Caliamo questo concetto nel contesto dell’Ufita.

«La Campania è una regione densamente abitata. C’è Napoli che è una delle maggiori aree metropolitane d’Italia. Dobbiamo pensare ad un futuro in cui l’area ufitana e irpina possano collocarsi in posizione complementare alla città di Napoli e non come antagoniste. Le nuove infrastrutture peraltro ci permetteranno di essere molto più vicini alle grandi città, che potremo raggiungere in tempi rapidissimi. Dobbiamo essere attrattivi e considerare l’economia 4.0 come una strada obbligata».

Si parla molto della rivoluzione 4.0, ma c’è chi osserva i limiti del sistema infrastrutturale meridionale, fattore che disincentiva gli investimenti in questo settore innovativo della produzione industriale…

«Sulla banda larga e ultralarga si sta investendo. E, fattore decisivo, qui le start up possono fare la differenza. Le istituzioni devono essere sensibili a far emergere le potenzialità della gente irpina, che sono eccellenti. La fase 4.0 consente ad esempio alle giovani società innovative di poter scegliere di correre da sole, ovvero proporre in autonomia i propri prodotti o servizi, o diventare parte di un percorso di open innovation portato avanti dalle imprese più grandi attraverso partnership o accordi di vario tipo».

Le parti sociali hanno indicato nell’Ufita il punto focale della strategia di sviluppo nei prossimi anni. Condivide questa previsione?

«L’Ufita ha una qualità della vita alta. Quello che occorre garantire sono gli strumenti per poter avviare un’impresa, anche dal garage di casa propria. Oggi non è più necessario essere a New York, ad esempio, per poter esercitare determinati lavori. Quel che conta ed è necessario è avere gli strumenti per poter operare e collegarsi alle grandi città. Se ci sono le condizioni, quali le reti, le infrastrutture, possiamo fare operazioni che dapprima richiedevano un cambio di residenza»

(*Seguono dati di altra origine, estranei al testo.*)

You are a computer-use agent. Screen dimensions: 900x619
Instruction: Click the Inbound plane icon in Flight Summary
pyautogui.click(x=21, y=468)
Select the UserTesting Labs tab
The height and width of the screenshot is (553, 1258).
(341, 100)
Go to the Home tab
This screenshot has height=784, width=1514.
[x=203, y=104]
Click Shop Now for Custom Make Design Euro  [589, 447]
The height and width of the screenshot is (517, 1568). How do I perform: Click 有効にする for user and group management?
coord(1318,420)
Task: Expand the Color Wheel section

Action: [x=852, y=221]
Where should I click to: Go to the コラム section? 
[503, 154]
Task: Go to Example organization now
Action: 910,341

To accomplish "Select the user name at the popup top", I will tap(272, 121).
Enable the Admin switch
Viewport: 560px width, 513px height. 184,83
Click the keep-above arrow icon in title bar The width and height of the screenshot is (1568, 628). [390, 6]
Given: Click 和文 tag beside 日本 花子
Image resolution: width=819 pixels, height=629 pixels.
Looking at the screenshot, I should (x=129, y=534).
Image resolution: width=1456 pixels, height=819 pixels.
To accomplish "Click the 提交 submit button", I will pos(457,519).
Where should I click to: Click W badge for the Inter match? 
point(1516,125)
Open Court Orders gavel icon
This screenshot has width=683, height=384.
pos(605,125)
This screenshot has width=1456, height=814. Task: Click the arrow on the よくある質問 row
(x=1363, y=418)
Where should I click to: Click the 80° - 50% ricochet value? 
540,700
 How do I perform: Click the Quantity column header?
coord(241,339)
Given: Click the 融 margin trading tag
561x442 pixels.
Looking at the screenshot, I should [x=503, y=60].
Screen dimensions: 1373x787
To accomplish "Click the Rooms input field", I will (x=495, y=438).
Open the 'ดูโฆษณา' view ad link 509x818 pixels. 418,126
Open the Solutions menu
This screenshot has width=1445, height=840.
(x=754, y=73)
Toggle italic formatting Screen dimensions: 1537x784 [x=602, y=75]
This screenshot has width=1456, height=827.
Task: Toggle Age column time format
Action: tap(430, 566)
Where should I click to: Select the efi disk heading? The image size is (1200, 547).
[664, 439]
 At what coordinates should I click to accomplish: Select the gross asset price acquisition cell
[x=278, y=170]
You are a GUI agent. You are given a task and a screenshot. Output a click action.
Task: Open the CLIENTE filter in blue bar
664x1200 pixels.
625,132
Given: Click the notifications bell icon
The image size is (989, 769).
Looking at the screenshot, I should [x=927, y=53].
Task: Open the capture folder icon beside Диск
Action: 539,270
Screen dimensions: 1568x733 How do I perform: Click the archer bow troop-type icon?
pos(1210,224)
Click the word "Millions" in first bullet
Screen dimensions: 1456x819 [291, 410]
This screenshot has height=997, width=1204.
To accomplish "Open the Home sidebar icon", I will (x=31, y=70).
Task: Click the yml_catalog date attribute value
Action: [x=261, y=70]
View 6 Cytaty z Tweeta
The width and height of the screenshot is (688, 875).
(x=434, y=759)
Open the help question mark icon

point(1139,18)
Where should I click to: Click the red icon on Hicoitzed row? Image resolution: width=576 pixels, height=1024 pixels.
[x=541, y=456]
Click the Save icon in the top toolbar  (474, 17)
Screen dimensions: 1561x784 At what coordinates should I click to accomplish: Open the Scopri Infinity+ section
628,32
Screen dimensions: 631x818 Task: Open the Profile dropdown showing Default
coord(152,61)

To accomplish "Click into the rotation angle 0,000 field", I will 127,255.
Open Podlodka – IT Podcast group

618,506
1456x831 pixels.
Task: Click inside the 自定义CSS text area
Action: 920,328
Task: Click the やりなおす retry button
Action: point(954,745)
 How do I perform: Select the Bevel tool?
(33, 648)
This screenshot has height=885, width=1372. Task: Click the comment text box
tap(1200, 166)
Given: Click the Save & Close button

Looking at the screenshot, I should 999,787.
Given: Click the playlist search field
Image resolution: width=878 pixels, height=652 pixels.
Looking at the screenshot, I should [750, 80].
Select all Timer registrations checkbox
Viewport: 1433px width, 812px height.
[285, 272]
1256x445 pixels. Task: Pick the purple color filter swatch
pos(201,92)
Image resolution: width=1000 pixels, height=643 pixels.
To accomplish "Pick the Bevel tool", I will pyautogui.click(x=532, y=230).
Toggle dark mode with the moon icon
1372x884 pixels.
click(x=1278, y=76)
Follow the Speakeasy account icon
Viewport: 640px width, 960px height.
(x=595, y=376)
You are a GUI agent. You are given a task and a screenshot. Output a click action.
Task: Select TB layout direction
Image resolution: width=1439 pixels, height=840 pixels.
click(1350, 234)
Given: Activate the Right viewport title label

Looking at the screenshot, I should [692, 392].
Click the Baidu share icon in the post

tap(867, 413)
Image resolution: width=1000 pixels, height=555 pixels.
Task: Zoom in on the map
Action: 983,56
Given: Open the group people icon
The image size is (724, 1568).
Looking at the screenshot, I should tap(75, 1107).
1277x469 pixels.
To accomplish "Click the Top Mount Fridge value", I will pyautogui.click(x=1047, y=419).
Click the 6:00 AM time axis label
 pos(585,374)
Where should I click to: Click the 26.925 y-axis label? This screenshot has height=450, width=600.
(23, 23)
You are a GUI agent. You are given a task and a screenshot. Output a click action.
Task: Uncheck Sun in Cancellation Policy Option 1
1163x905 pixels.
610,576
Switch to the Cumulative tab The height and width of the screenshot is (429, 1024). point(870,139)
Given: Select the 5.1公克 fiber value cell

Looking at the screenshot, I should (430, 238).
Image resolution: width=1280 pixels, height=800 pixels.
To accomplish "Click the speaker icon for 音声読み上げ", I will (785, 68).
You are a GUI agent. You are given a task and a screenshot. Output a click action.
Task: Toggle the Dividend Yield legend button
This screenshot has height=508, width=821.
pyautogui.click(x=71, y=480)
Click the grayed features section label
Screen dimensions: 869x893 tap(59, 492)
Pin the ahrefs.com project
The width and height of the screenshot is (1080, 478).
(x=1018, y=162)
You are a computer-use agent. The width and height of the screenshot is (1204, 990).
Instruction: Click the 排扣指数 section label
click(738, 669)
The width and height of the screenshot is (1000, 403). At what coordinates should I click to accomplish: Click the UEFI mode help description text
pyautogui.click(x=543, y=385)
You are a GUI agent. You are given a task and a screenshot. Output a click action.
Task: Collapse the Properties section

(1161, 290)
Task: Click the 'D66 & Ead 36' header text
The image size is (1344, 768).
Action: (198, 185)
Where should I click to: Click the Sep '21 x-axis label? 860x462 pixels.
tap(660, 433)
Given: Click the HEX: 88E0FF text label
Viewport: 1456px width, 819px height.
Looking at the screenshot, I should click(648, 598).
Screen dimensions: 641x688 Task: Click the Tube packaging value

Ci sono modelli di riferimento?

«FlixBus, una start up tedesca che è diventata leader mondiale della mobilità ‘green’. Tre giovani imprenditori hanno fondato un operatore della mobilità, adesso di rilievo mondiale, partendo da Monaco di Baviera. Il successo dell’idea di questi tre ragazzi si fonda sulla digitalizzazione dei mezzi di trasporto tradizionali. Con un sistema di prenotazioni all’avanguardia, l’App FlixBus, il wi-fi gratuito e la tracciabilità via Gps, è stato creato un nuovo mezzo di trasporto».

Continui.

««La sua rete intelligente e la gestione dinamica dei prezzi garantisce sempre l’offerta migliore ai clienti. Lavorano insieme a una rete di PMI, responsabili della flotta degli autobus. Qui innovazione, spirito da start-up e un brand internazionale incontrano l’esperienza e la qualità di un settore tradizionale».

Siamo pronti per sviluppare situazioni analoghe?

«Il modello da seguire è questo. Le infrastrutture ci sono, quindi i collegamenti veloci saranno garantiti. Le istituzioni devono lavorare affinchè possano giungere anche tutti gli altri strumenti necessari affinchè, dal proprio ufficio in Valle Ufita, si possa essere ‘presenti’ a Milano, a Tokyo e a Londra».